En 2017, León et une équipe de biologistes marins ont découvert que la zostère marine (Zostera marina), une plante marine jusque-là largement piétinée ou ignorée, produisait des grains comestibles. Ressemblant à du riz, ayant le goût de l'orge sauvage, ces grains ne nécessitaient ni eau douce, ni pesticides, ni aucune patience de la part de l'agro-industrie.

On l'appelle « riz de mer ». Ce nom est trompeur. Ce n'est pas du riz. C'est une révolution agricole discrète, présentée comme un accompagnement.

The plant of sea grass freshly harvestedSea grain

Il contient 50 % de protéines de plus que le riz traditionnel, est sans gluten et a un impact environnemental supérieur à celui de la moitié des start-ups de la Silicon Valley. Il absorbe le carbone trente-cinq fois plus vite qu'une forêt tropicale. Il pousse en eau salée. Et il ne se plaint jamais.

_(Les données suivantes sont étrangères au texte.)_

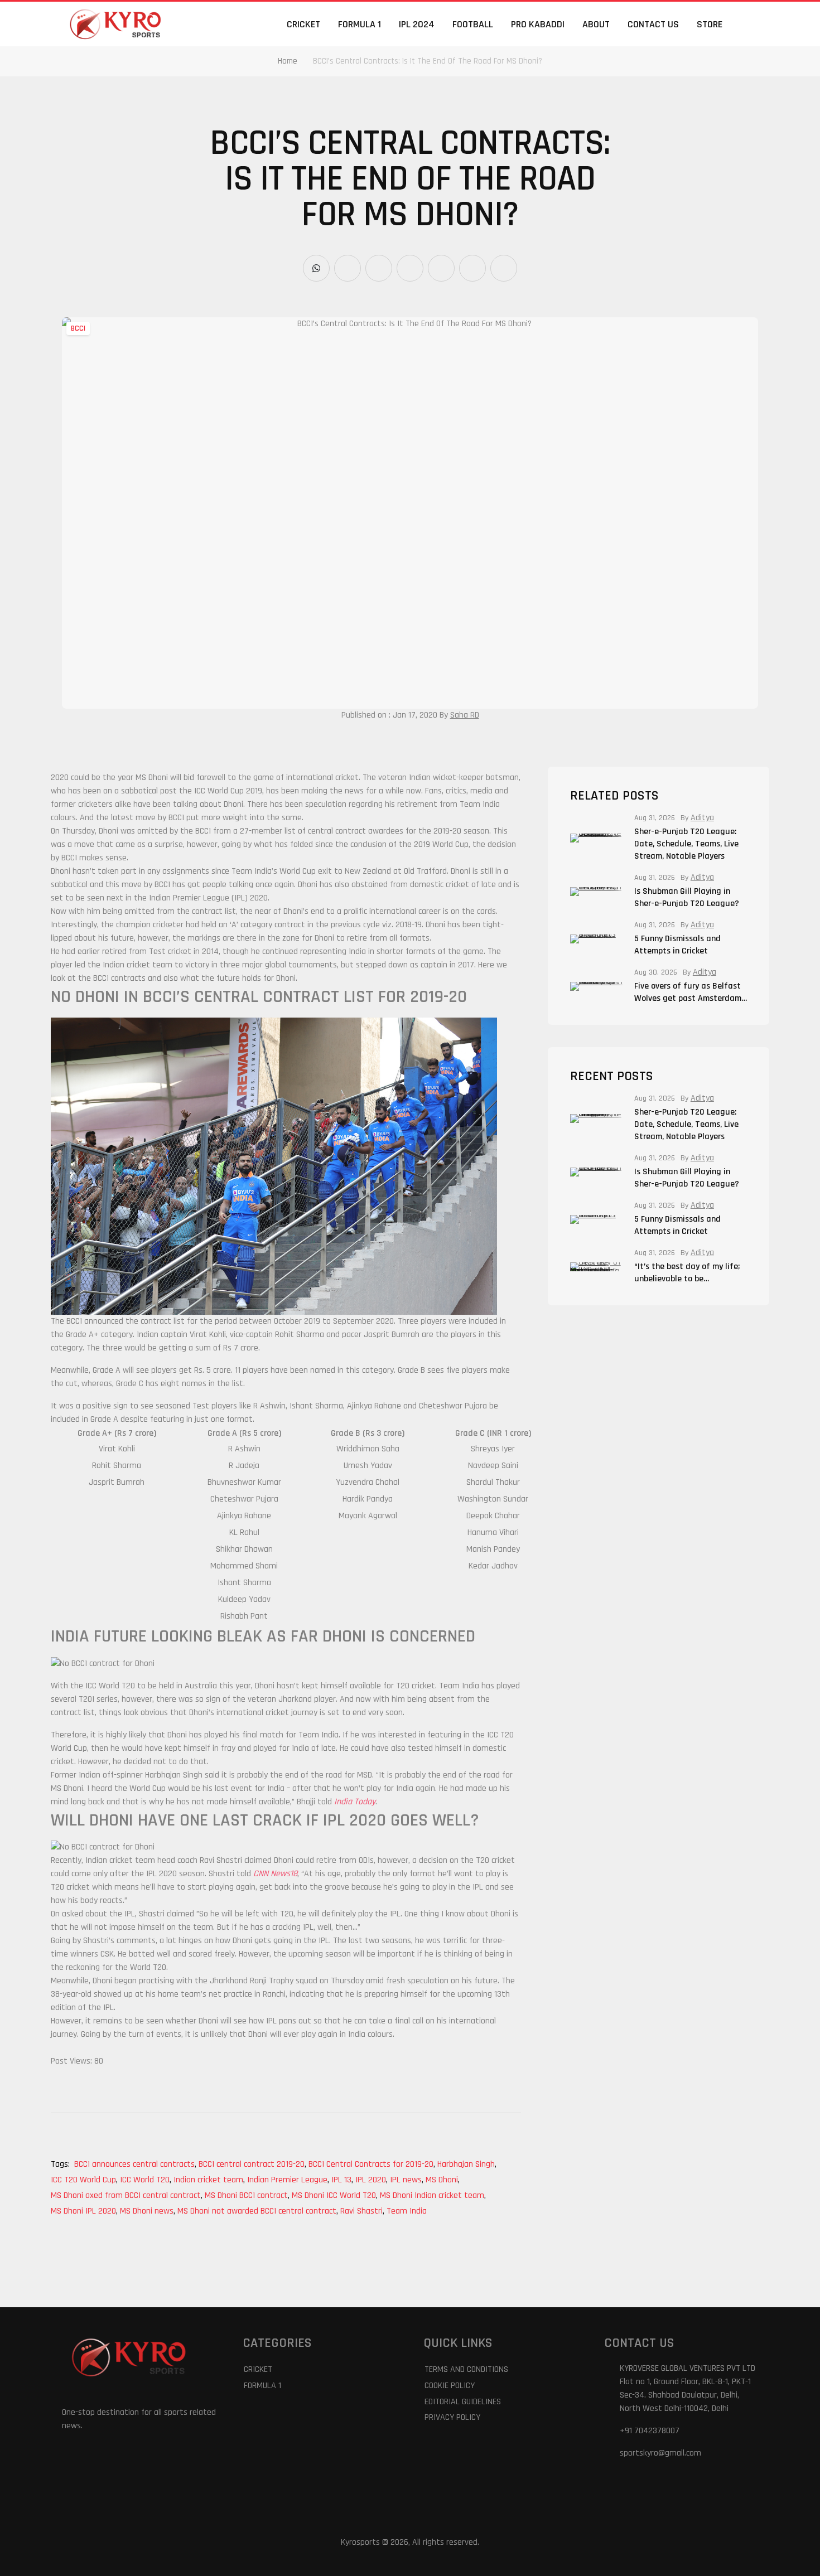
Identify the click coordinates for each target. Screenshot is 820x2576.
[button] (751, 24)
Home (287, 61)
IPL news (406, 2180)
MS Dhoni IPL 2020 (84, 2211)
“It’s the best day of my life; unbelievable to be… (687, 1273)
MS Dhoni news (147, 2211)
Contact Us (653, 24)
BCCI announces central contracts (135, 2164)
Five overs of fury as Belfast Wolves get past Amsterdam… (690, 992)
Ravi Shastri (362, 2211)
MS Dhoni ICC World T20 (335, 2195)
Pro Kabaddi (538, 24)
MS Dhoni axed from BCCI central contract (126, 2195)
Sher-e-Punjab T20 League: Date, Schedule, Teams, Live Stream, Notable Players (686, 844)
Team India (407, 2211)
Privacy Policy (452, 2417)
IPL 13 (342, 2180)
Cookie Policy (450, 2385)
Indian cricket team (209, 2180)
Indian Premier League (288, 2180)
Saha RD (464, 715)
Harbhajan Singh (466, 2164)
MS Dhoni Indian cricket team (433, 2195)
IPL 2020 (371, 2180)
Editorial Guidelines (463, 2402)
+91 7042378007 (649, 2431)
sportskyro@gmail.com (660, 2453)
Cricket (303, 24)
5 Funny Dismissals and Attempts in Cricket (677, 945)
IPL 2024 (417, 24)
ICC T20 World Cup (84, 2180)
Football (472, 24)
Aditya (702, 818)
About (596, 24)
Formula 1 (359, 24)
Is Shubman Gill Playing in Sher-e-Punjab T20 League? (687, 897)
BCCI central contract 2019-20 (252, 2164)
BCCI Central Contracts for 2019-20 (371, 2164)
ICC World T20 (145, 2180)
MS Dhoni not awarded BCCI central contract (257, 2211)
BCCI (78, 328)
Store (709, 24)
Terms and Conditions (466, 2369)
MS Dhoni (443, 2180)
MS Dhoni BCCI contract (247, 2195)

León possède 22 000 kilos de cette substance et aucune idée de ce qu'elle va en faire. C'est, d'une certaine manière, le but recherché. Il ne s'agit pas d'une solution à la recherche d'un problème, mais d'un avenir qui attend que le monde s'adapte.

rice grain - close up

Résistance et révérence

León a été saluée par la FAO (Organisation des Nations Unies pour l'alimentation et l'agriculture) et nommée Héros de l'alimentation, une distinction soit très flatteuse, soit légèrement orwellienne. Pourtant, le gouvernement espagnol n'a toujours pas apporté de soutien significatif à la riziculture marine. Il n'existe aucune subvention pour la culture de la zostère marine. Aucun organisme de commercialisation. Aucun lobby pour ceux qui souhaitent cultiver du riz en mer et récolter du carbone à l'aide d'un râteau.

Mais il persiste, obstiné comme un mollusque. L'océan, insiste-t-il, n'est pas un garde-manger à piller, mais un jardin à cultiver. Ce n'est pas un chef qui flirte avec le développement durable quand c'est à la mode. C'est quelqu'un qui semble croire sincèrement, et peut-être même de façon obsessionnelle, que la mer peut nous sauver.

Angel Leon harvesting the sea grain

Aponiente comme Manifeste

Dîner chez Aponiente n'est pas une quête de plaisir, même si celui-ci est omniprésent. Ce n'est pas non plus un spectacle, malgré la théâtralité des plats. C'est un manifeste servi en quinze services. Point d'écume. Point de poitrine de porc. On y trouve, en revanche, un cracker saupoudré de plancton, un cylindre de riz cultivé sous l'eau et un bouillon clarifié aux algues marines.

Vous n'êtes pas divertis. Vous êtes rééduqués.

León ne prêche pas. Il prouve. Bouchée après bouchée, il nous rappelle que le goût n'est pas un luxe, mais une clé. L'océan nous a toujours nourris. À présent, il pourrait bien nous apprendre à survivre.

 

Communiqués de presse du service de presse du chef Ángel León

Stratège, conteuse et observatrice attentive du monde culinaire, elle écrit à la croisée de la gastronomie, de la culture et du territoire. Forte d'une expérience en image de marque de luxe et d'un sens éditorial aiguisé, elle collabore avec des chefs, des créateurs et des institutions pour élaborer des récits à portée internationale. Cofondatrice de Chefluencer, elle promeut une communauté mondiale de voix culinaires empreintes de perspicacité, de curiosité et d'un profond respect pour le savoir-faire.